Le muet disparut et revint bientôt, apportant une collation à laquelle l’ex-apprenti s’empressa de faire honneur.

— Allons, me voilà rassuré sur ce point : on ne me laissera pas mourir de faim, c’est déjà quelque chose, dit-il avec un soupir de satisfaction en achevant d’expédier un déjeuner des plus réconfortants.

L’esclave lui présenta à laver dans une aiguière d’argent, puis se mit à procéder à sa toilette.

Guy se laissait savonner, brosser, parfumer, avec un sérieux plein de majesté, tout en s’évertuant à deviner le mot de cette étrange énigme.

Mme Jeanne, revenue à de meilleurs sentiments, voulait-elle donc reconnaître son neveu ?

— Faut voir ! faut voir ! pensait le jeune comte, résolu à se laisser guider par la réserve prudente d’un paysan normand.

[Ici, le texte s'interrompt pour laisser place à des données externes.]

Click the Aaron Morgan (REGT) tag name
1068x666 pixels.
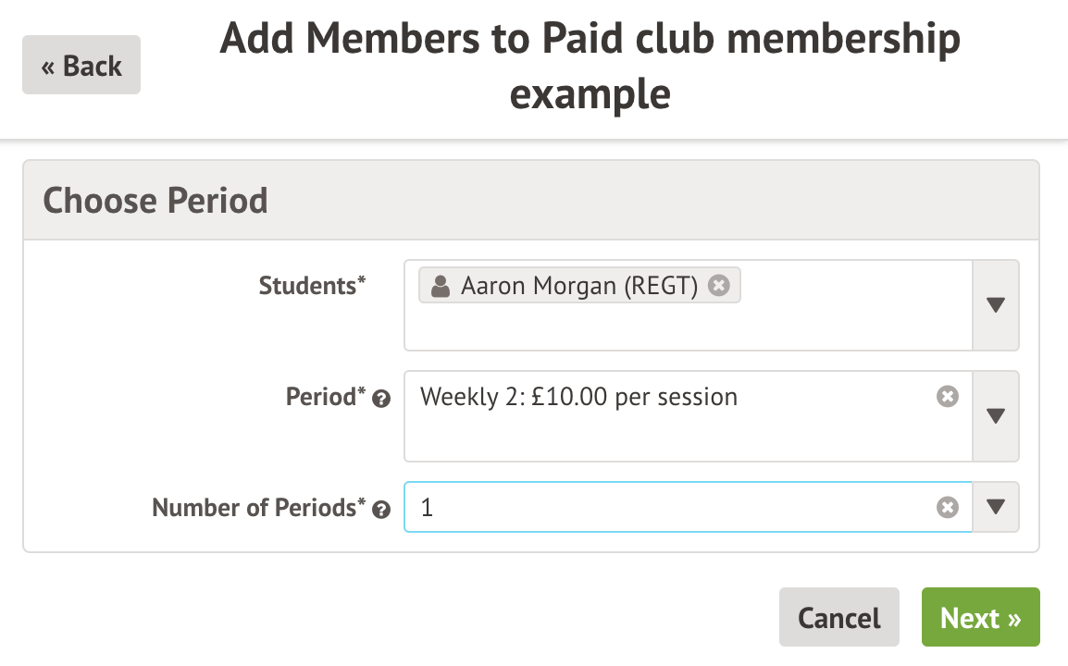point(579,286)
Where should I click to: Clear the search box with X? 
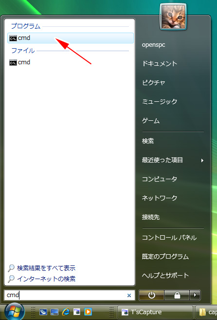pyautogui.click(x=129, y=295)
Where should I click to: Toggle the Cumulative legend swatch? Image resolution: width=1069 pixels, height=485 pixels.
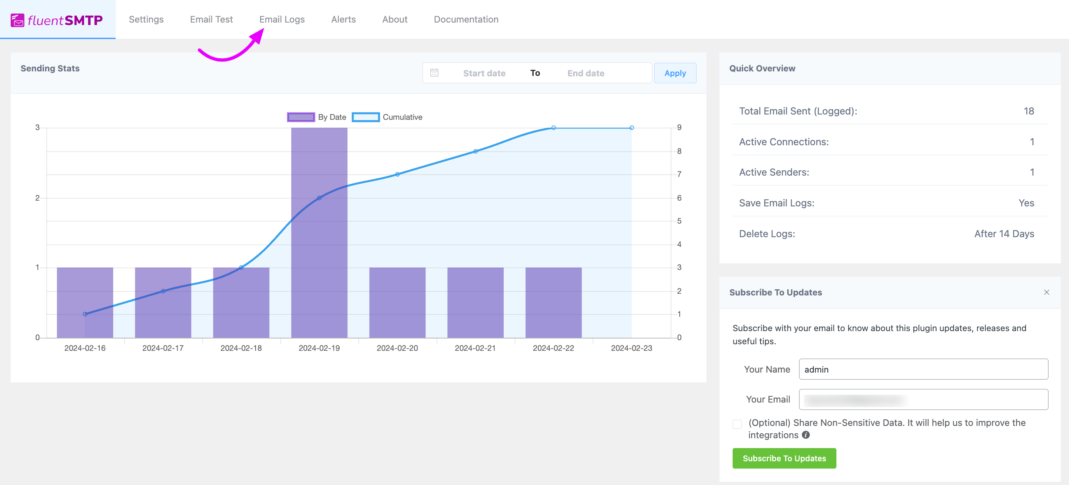[365, 117]
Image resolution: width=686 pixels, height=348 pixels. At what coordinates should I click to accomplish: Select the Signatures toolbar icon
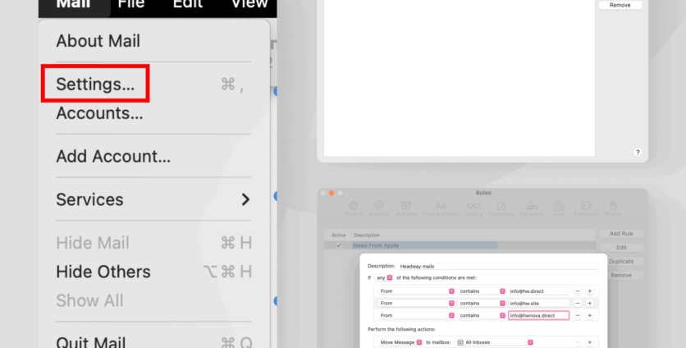532,208
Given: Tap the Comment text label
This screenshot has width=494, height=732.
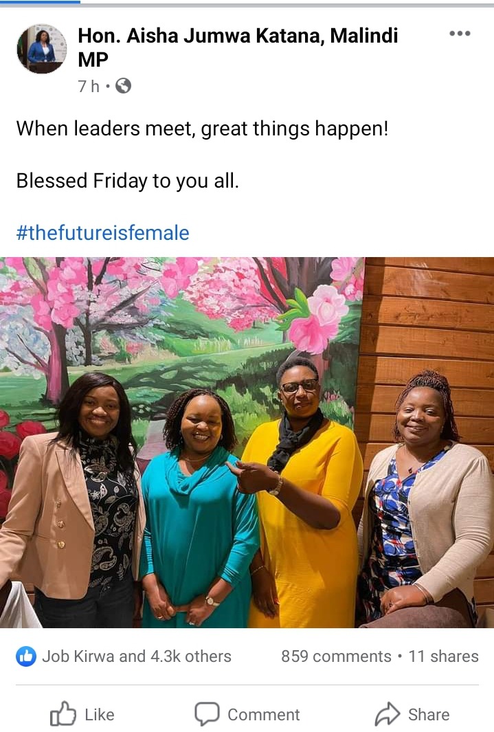Looking at the screenshot, I should pyautogui.click(x=264, y=715).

Son valet de chambre improvisé lui passa une chemise de toile fine, lui fit revêtir des chausses de drap gris-perle, un pourpoint de velours noir, et posa sur ses cheveux une toque à plumes qui complétait son costume.

Guy suivait avec complaisance les détails de l’opération, en s’avouant tout bas que, si l’habit ne fait pas le moine, du moins il le pare beaucoup.

Quand ce fut fini, le muet lui ceignit une épée, et, s’agenouillant, lui chaussa des éperons d’or.

— Allons, décidément, je ne suis pas condamné à la détention perpétuelle, pensa le prisonnier avec une satisfaction tempérée par la perspective d’une promenade à cheval, son goût pour l’équitation ne s’étant nullement développé pendant son voyage.